Embora a Rússia, o Irão e o Hezbollah tenham indicado que apoiariam Assad, a ofensiva ocorreu numa altura em que os três estavam distraídos por outros conflitos – Moscovo na sua guerra contra a Ucrânia e os dois últimos contra Israel. O exército sírio, entretanto, insistiu que estava a deslocar-se para fora da cidade e que iria lutar para recuperar o controlo do território perdido.
Mas não foi assim: as forças da oposição deslocaram-se rapidamente para sul, para a cidade de Hama, e no sábado à noite entraram em Homs, uma cidade central estratégica, sem enfrentar qualquer resistência do exército sírio. Na manhã de domingo, os insurgentes disseram que estavam a entrar em Dair Alzour, uma importante cidade no leste do país. Horas depois, estavam em Damasco.
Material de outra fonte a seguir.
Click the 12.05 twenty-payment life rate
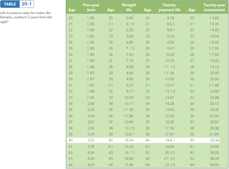The width and height of the screenshot is (229, 169). click(x=170, y=79)
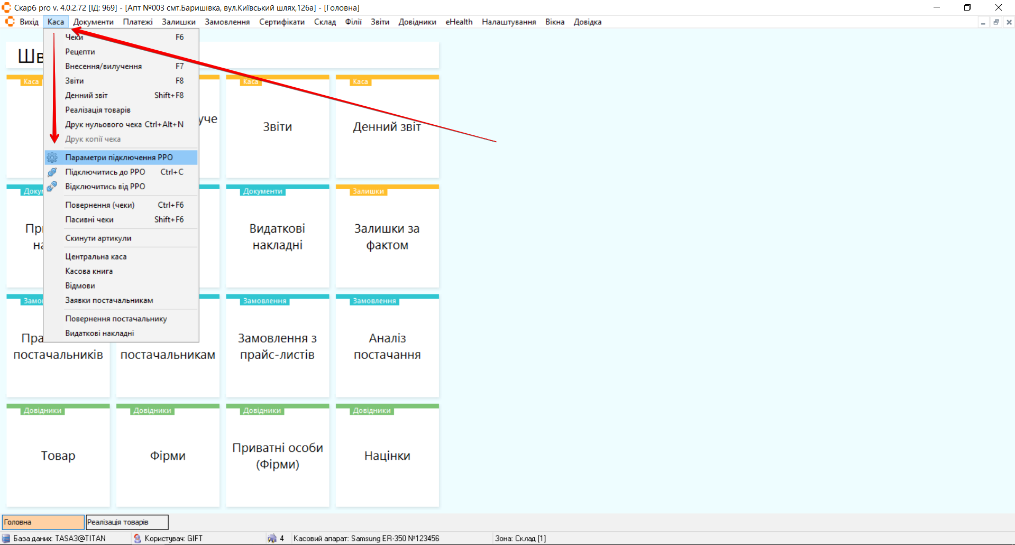Click the unplug icon beside Відключитись від РРО
Image resolution: width=1015 pixels, height=545 pixels.
[52, 187]

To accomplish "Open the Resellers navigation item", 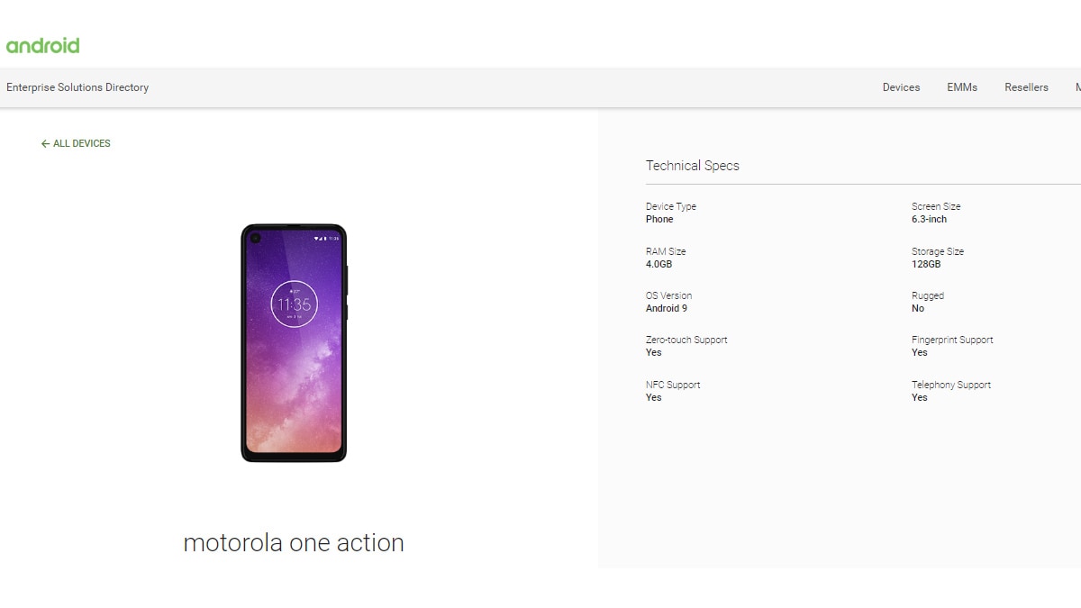I will tap(1026, 87).
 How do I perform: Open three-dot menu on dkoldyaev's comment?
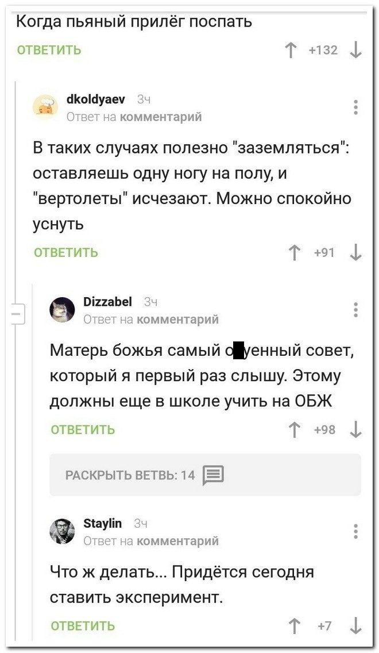click(x=356, y=107)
O destino de Assad permanece obscuro, em meio a uma série de rumores de que ele estava indo para os Emirados Árabes Unidos ou para a Rússia. Mas a sua destituição levanta questões urgentes tanto para inimigos como para aliados, especialmente para a Rússia, que mantém uma base aérea e o seu único porto de águas quentes na costa mediterrânica da Síria.
A embaixada da Rússia no Egito emitiu um comunicado condenando o avanço dos rebeldes, dizendo que Damasco “foi capturada por terroristas apoiados por forças externas lideradas pelos Estados Unidos”.
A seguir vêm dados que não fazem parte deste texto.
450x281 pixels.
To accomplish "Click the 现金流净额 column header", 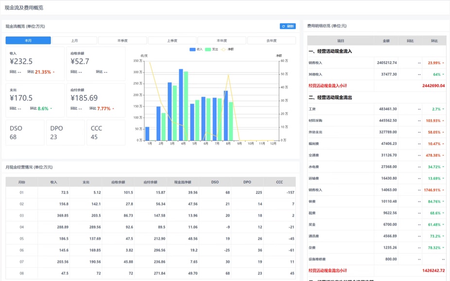I will point(183,182).
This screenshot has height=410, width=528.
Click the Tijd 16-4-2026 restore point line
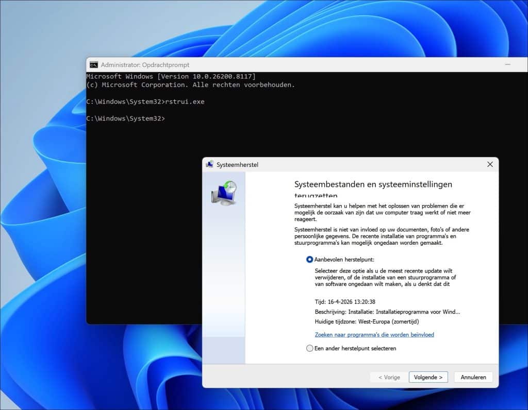click(344, 302)
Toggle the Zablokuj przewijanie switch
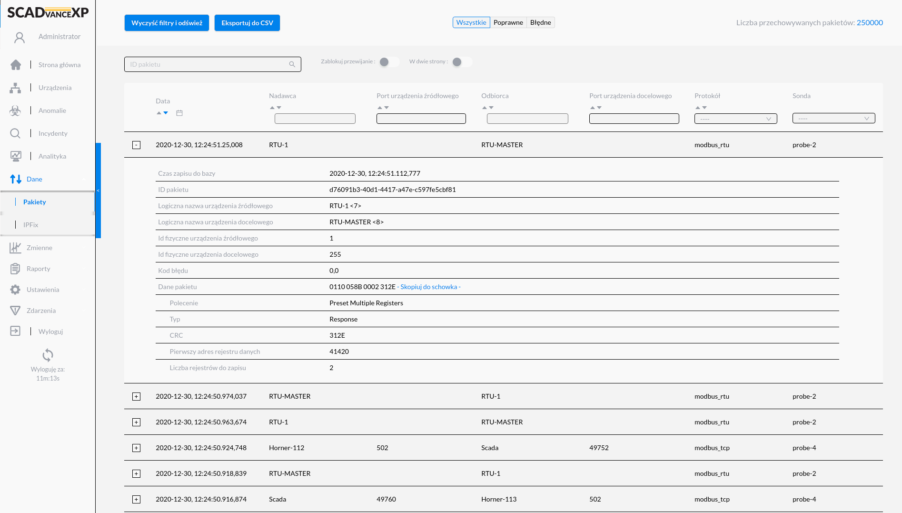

“Eles querem teimosamente destruir o Estado sírio e desestabilizar todo o Médio Oriente, trazendo mais sofrimento aos árabes”, afirma o comunicado.
Konstantin Kosachyov, vice-presidente da câmara alta do parlamento russo, disse numa mensagem no seu canal Telegram que a prioridade da Rússia period evacuar os seus cidadãos, diplomatas e militares. Ele acrescentou que a guerra civil “não terminará hoje”, mas é improvável que a Rússia proceed a fornecer apoio ao governo.
“Os sírios terão de lidar com isso sozinhos”, escreveu ele.
Autoridades iranianas estiveram em contato com a oposição nos últimos dias para providenciar passagem segura para suas tropas na Síria, disse Mohammed Ghanem, um conselheiro político sênior sírio do grupo de reflexão Cidadãos por uma América Segura e Segura, que também assessora a liderança da oposição. Ele acrescentou que os rebeldes concordaram com a saída iraniana.
Potencialmente, o maior beneficiário da saída de Assad é a Turquia, um antigo apoiante da oposição que acolhe cerca de 3,2 milhões de refugiados sírios e que controla áreas fronteiriças do seu vizinho do sul. Nos últimos meses, as autoridades turcas procuraram uma distensão com Assad, que se recusou a participar em discussões até que a Turquia se retirasse do território sírio. Em vez disso, a Turquia apoiou a ofensiva da coligação rebelde, com armas e apoio de inteligência.
O Ministro dos Negócios Estrangeiros turco, Hakan Fidan, numa conferência de imprensa no Fórum de Doha, no Qatar, disse que “o povo sírio pode moldar o futuro do seu próprio país”.
“Hoje há esperança”, disse ele.
Fidan descartou qualquer possibilidade de trabalhar com as Forças Democráticas Sírias, que a Turquia considera um grupo terrorista ligado ao Partido dos Trabalhadores do Curdistão que se opõe ao governo turco em Ancara há anos.
Muitos temem que o Estado Islâmico tire vantagem do caos e do vácuo de segurança que se segue, ecoando o que o grupo extremista fez em 2014, quando forjou um califado sobre partes do Iraque e da Síria.
O primeiro-ministro israelense, Benjamin Netanyahu, disse no domingo que as tropas de seu governo tomaram uma zona tampão desmilitarizada nas Colinas de Golã, dizendo que estava protegendo os residentes israelenses depois que as tropas sírias abandonaram seus postos. Israel capturou as Colinas de Golã na guerra do Médio Oriente de 1967 e mais tarde anexou-as; excepto os Estados Unidos, a comunidade internacional vê-o como território sírio ocupado.
A Related Press contribuiu para este relatório.